It seemed to me at first that the Selenites must be standing on trestle-supported planks,[2] and then I saw that the planks and supports and the hatchets were really of the same leaden hue as my fetters had seemed before white light came to bear on them. A number of very thick-looking crowbars lay about the floor, and had apparently assisted to turn the dead mooncalf over on its side. They were perhaps six feet long, with shaped handles, very tempting-looking weapons. The whole place was lit by three transverse streams of the blue fluid.

[2] I do not remember seeing any wooden things on the moon; doors, tables, everything corresponding to our terrestrial joinery was made of metal, and I believe for the most part of gold, which as a metal would, of course, naturally recommend itself—other things being equal—on account of the ease in working it, and its toughness and durability.
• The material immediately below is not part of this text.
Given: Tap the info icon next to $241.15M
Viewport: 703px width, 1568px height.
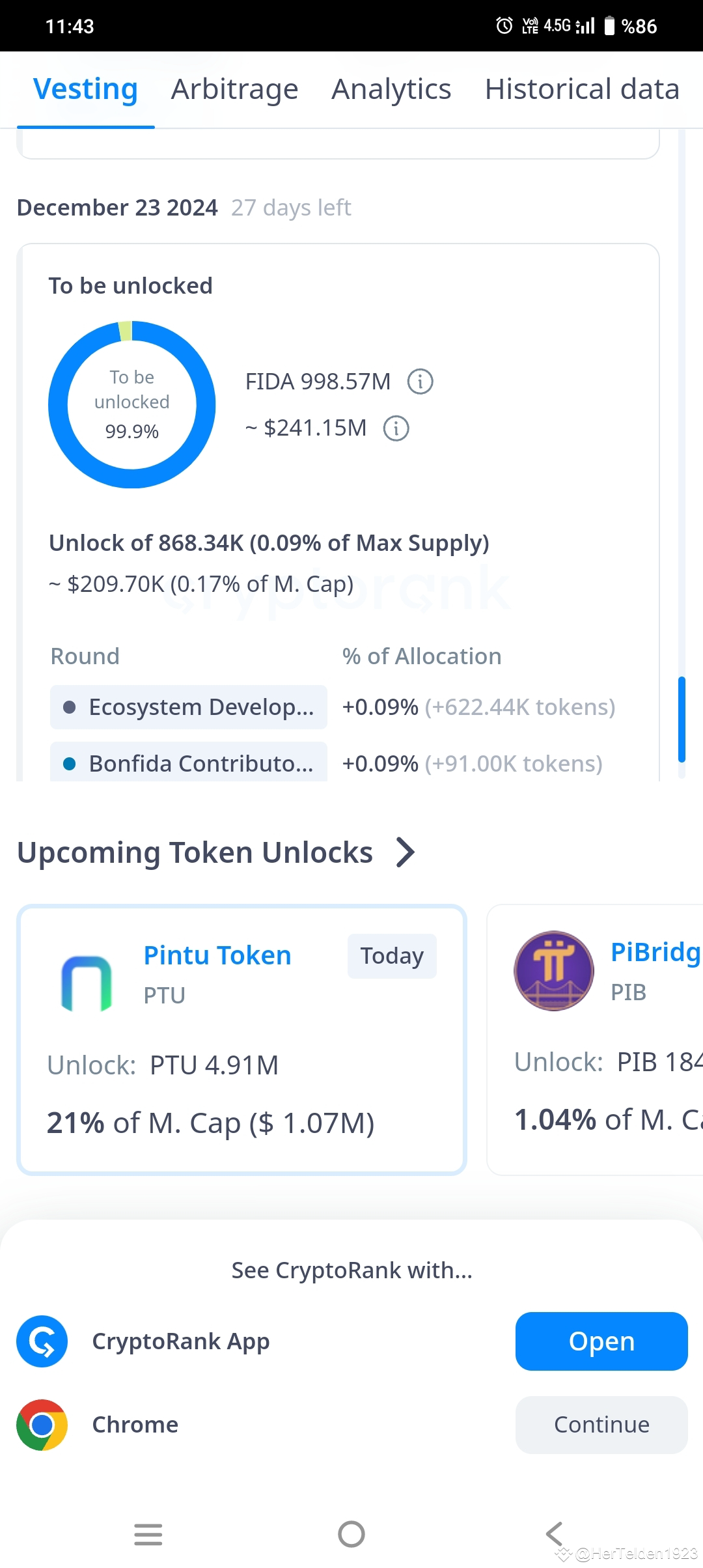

We lay for a long time noting all these things in silence. “Well?” said Cavor at last.

I crouched over and turned to him. I had come upon a brilliant idea. “Unless they lowered those bodies by a crane,” I said, “we must be nearer the surface than I thought.”

“Why?”

“The mooncalf doesn’t hop, and it hasn’t got wings.”
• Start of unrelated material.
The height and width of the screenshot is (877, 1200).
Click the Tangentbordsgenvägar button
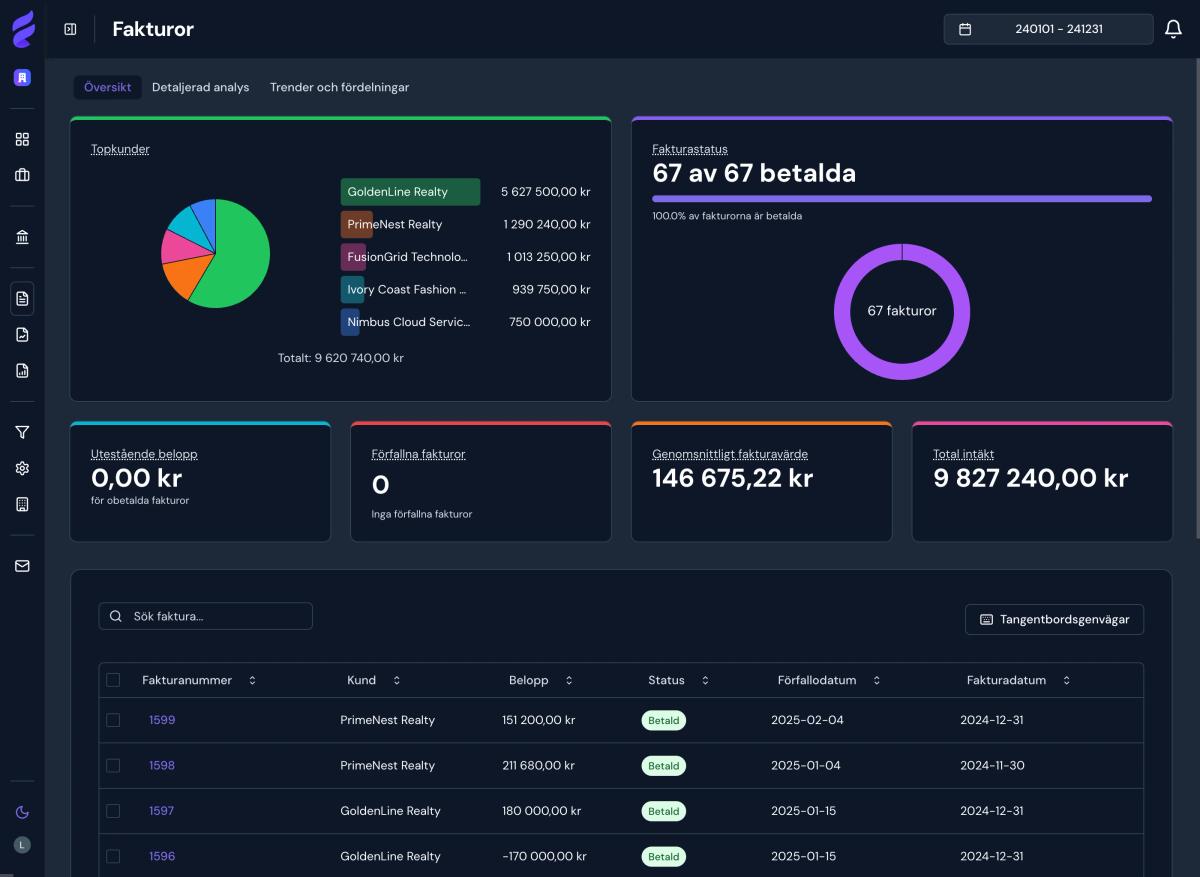click(1054, 619)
He peered over the edge of the hollow again. “I wonder now—” he began. “After all, we have never gone far from the surface—”

I stopped him by a grip on his arm. I had heard a noise from the cleft below us!

We twisted ourselves about, and lay as still as death, with every sense alert. In a little while I did not doubt that something was quietly ascending the cleft. Very slowly and quite noiselessly I assured myself of a good grip on my chain, and waited for that something to appear.

“Just look at those chaps with the hatchets again,” I said.

“They’re all right,” said Cavor.

I took a sort of provisional aim at the gap in the grating. I could hear now quite distinctly the soft twittering of the ascending Selenites, the dab of their hands against the rock, and the falling of dust from their grips as they clambered.

Then I could see that there was something moving dimly in the blackness below the grating, but what it might be I could not distinguish. The whole thing seemed to hang fire just for a moment—then smash! I had sprung to my feet, struck savagely at something that had flashed out at me. It was the keen point of a spear. I have thought since that its length in the narrowness of the cleft must have prevented its being sloped to reach me. Anyhow, it shot out from the grating like the tongue of a snake, and missed and flew back and flashed again. But the second time I snatched and caught it, and wrenched it away, but not before another had darted ineffectually at me.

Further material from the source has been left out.